I still love to print the Kodak images -- their character remains unique in comparison to images taken with my later cameras up to my present Sony A7RII.

@Doug Thacker: Kodak didn't "lose the plot" in digital cameras. They were pioneers (as noted in this article), and by 2006 they were a leading supplier of digital sensors and the leading seller (at least in the US) of digital cameras.

But there was simply insufficient money in digital photography. There was no film. There was no processing. Minilab printing was way down as people printed at home. Margins on the cameras were poor. Kodak was #1 in digital photography, yet making nowhere close to the $4 billion-with-a-B per year they needed to keep Kodak in the black.

So, the King of the Hill intentionally abdicated.
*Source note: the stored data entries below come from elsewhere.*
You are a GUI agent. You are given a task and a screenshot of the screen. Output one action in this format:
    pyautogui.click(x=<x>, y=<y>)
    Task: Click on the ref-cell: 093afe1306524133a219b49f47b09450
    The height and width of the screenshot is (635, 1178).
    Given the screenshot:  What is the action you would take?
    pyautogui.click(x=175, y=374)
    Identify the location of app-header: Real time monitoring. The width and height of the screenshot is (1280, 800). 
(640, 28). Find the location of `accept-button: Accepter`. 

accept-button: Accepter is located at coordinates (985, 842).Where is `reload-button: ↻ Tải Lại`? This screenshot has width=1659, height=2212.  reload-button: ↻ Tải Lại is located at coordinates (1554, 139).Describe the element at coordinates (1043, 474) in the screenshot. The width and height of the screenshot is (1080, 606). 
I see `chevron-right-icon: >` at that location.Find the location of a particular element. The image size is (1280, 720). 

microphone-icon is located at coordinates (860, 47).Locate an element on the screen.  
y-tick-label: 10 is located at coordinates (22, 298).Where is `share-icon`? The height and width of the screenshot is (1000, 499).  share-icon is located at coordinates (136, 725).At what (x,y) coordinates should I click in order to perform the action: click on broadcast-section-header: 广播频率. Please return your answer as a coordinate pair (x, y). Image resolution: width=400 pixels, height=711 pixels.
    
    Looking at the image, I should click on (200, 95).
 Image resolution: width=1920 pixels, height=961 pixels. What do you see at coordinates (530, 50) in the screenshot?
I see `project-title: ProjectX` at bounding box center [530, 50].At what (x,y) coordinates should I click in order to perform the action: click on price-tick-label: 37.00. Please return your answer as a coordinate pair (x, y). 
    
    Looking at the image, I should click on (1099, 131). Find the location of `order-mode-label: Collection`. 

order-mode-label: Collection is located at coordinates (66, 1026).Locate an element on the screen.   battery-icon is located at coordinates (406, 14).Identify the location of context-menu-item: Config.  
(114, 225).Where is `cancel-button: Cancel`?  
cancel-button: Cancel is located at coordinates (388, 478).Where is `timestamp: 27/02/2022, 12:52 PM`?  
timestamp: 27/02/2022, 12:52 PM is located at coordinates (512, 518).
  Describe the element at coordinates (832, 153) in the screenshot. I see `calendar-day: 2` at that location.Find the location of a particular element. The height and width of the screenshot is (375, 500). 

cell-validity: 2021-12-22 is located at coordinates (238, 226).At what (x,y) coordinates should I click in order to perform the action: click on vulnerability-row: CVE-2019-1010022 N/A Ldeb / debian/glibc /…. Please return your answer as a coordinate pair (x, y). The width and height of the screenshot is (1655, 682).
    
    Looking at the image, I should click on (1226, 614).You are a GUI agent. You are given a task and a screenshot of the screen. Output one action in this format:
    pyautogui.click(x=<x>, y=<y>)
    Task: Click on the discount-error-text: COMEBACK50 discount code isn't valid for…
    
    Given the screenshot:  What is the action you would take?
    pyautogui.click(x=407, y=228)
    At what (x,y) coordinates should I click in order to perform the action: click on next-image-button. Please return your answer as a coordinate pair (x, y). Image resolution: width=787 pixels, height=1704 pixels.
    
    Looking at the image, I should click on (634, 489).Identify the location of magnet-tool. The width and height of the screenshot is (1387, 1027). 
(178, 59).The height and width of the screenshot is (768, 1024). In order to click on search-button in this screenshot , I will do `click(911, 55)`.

As it turned out, Kodak never would've survived the current collapse of the point-and-shoot market, anyway.

As a consumer, the great thing about digital photography is how inexpensive it is. As a supplier, the terrible thing about digital photography is how inexpensive it is. Today's "Kodak moments" are captured on a mobile phone, then transmitted, stored, and viewed digitally, at a cost of approximately $0.00 to the consumer. How do you make money on that?

The change goes beyond digital photography. As has been said, most photos are now taken with mobile phones. Most photo kit is probably bought on line. Around ten years ago I can think of around six camera shops in the middle of Frankfurt. Last year it was down to two shops. One a general camera shop the other a Leica shop which, besides all the modern Leicas, they had many older models. Another part of it had photo books and upstairs had a small gallery. Yesterday I was there and they have all gone. Perhaps they have moved, I hope so.

My first digital camera was a Kodak PalmPix, which plugged into my Palm III:

https://www.amazon.com/Kodak-PalmPix-Digital-Camera-Handhelds/dp/B00004U0CQ

Amazingly enough, some new ones are still available at Amazon.

640 x 480 pixels. I still have some of those photos.

I graduated from there to a Nikon Coolpix 4500 twist-body 4 MP camera, and my first DSLR was a Canon 6 MP DSLR on the first day of availability.